Secondo il professor Spasari, però, in generale “negli ultimi tempi c’è un’alterata percezione del rischio nell’uso delle sostanze tossiche: alcol, stupefacenti e addirittura sostanze come i gas. E ci troviamo sempre più di fronte ad adulti, anagraficamente, che sottovalutano il pericolo come dei bambini. È fondamentale fare informazione, cercare di spiegare che non è assolutamente vero che si è più resistenti a una sostanza tossica se si è giovani. Esponendosi al veleno per lungo tempo, il veleno vince sempre”.
“Gli elementi disponibili sono davvero pochi – ha detto Stefano Callipo, presidente nazionale dell’Osservatorio Violenze e Suicidi – la verità si potrà scoprire solo andando a scavare nella vita della persona, attraverso quello che emergerà dall’analisi del cellulare sequestrato, che ci dirà se era online. Per arrivare a un suicidio, servono dolore mentale e cluster comportamentali specifici, ma guardando gli elementi a disposizione tenderei più a ipotizzare una morte autoindotta che un suicidio vero e proprio. Sappiamo che aveva già utilizzato quella maschera altre volte, poi esistono giochi particolari, dove spesso il piacere sfugge e si arriva alla morte. Per provare piaceri psichici che portano al limite, anche se escluderei la challenge vera e propria. Il suicidio in senso stretto non si verifica dalla mattina alla sera: si costruisce nel tempo. È importante capire la storia di questo ragazzo, anche se l’aspetto che più emerge è la solitudine. A 27 anni era un giovane adulto, ma era solo al pc. Quando non c’è comunicazione e ci si rivolge ai social, avviene quella amplificazione degli stati emotivi, dunque anche tristezza e solitudine si avvertono in maniera molto più forte del reale. E i genitori in questi casi sono delle vittime. Oggi la post-adolescenza si è prolungata perché internet azzera le età. Non è raro che anche adulti e anziani diventino dipendenti da internet, con conseguenze potenzialmente distruttive. A differenza di altri casi più cruenti, è bene parlare di questo mondo parallelo e virtuale molto pericoloso, chat dove si fanno giochi estremi e dove si rischia la vita”.

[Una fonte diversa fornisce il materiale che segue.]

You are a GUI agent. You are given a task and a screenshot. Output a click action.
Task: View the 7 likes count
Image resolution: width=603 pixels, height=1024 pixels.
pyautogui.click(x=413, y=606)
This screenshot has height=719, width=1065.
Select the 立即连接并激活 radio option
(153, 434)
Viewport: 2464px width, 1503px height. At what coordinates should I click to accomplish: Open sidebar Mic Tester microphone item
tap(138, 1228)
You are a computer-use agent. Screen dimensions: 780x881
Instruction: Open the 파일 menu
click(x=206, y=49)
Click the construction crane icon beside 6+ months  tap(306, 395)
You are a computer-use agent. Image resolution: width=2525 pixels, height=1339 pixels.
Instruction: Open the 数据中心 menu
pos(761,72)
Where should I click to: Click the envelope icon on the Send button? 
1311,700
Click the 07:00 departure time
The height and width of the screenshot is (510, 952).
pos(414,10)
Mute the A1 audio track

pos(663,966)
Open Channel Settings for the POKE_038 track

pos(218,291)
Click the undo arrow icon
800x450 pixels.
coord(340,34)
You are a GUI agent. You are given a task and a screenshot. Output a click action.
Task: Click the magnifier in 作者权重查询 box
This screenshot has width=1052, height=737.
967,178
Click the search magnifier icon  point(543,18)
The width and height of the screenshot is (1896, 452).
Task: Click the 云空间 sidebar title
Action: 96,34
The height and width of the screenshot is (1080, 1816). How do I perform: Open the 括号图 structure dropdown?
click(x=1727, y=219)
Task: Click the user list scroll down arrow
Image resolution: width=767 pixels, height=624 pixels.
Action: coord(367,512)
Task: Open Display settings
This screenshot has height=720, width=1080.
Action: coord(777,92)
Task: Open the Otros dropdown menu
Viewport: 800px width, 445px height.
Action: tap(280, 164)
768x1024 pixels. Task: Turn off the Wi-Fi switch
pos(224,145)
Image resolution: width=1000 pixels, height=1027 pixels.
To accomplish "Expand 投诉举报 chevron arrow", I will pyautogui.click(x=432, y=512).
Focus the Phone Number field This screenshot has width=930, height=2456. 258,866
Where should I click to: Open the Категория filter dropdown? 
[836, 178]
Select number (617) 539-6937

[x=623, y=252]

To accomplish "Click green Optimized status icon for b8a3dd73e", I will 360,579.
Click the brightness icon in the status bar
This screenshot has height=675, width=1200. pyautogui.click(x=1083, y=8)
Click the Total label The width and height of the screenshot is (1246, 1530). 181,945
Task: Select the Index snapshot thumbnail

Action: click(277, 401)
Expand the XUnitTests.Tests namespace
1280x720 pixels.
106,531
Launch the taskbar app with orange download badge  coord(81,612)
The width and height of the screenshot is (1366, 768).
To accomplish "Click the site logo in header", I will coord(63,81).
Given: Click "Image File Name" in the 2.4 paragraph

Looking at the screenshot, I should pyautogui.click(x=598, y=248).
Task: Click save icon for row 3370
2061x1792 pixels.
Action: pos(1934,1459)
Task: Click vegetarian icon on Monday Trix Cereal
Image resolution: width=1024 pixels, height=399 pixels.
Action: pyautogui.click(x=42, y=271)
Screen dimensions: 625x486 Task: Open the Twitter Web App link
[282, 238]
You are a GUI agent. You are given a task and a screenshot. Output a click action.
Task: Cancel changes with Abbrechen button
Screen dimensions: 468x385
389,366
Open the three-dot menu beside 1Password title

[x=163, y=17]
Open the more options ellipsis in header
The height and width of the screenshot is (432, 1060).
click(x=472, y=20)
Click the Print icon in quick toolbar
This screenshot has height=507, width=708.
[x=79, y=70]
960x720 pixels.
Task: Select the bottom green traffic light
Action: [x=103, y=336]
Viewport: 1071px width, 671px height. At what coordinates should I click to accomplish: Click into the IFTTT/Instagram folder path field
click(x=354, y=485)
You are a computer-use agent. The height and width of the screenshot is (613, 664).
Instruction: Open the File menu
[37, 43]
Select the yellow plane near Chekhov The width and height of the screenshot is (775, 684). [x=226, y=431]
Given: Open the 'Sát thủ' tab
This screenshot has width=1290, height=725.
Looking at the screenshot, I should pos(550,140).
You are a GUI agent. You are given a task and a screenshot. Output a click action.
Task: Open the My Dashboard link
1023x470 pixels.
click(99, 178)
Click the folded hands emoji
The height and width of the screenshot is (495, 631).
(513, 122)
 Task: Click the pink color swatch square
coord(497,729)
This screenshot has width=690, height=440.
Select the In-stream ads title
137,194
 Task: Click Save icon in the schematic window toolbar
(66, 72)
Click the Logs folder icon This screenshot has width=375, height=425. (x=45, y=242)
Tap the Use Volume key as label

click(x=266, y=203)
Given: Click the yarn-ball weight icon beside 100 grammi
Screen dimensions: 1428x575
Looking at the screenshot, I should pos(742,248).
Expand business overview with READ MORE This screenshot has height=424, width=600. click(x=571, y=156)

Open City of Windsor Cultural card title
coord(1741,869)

Per Mauro Valentini, giornalista e scrittore, “ultimamente questi fatti accadono sempre nella provincia, sembra che i ragazzi ci stiano spiegando che l’interconnessione nei luoghi più piccoli genera un senso di solitudine amplificato. Si è ribaltata la situazione: negli anni scorsi si parlava di alienazione della grande città. Oggi sembra che dentro il piccolo centro i giovani non riescano più a stare, si catapultano dentro la rete chissà dove. Non credo sia stato indotto in una challenge, ma dobbiamo capire se abbia lasciato qualcosa scritto, se effettivamente il pc era spento e non in interazione, se lo abbia spento lui oppure se si sia spento perché scarico, perché questo cambia completamente lo scenario”.
“Le vere risposte per capire cosa sia accaduto – ha aggiunto la giornalista Simona Berterame – arriveranno dai risultati precisi dell’autopsia, ma soprattutto dal contenuto di pc e cellulare.
Il rischio di questa storia è trovare etichette facili: la morte di questo ragazzo non va giudicata, ma va compresa, lì dove il reale si mischia con il virtuale e si confonde, per capire cosa si è inceppato e cosa è andato storto, per evitare che avvenga di nuovo”.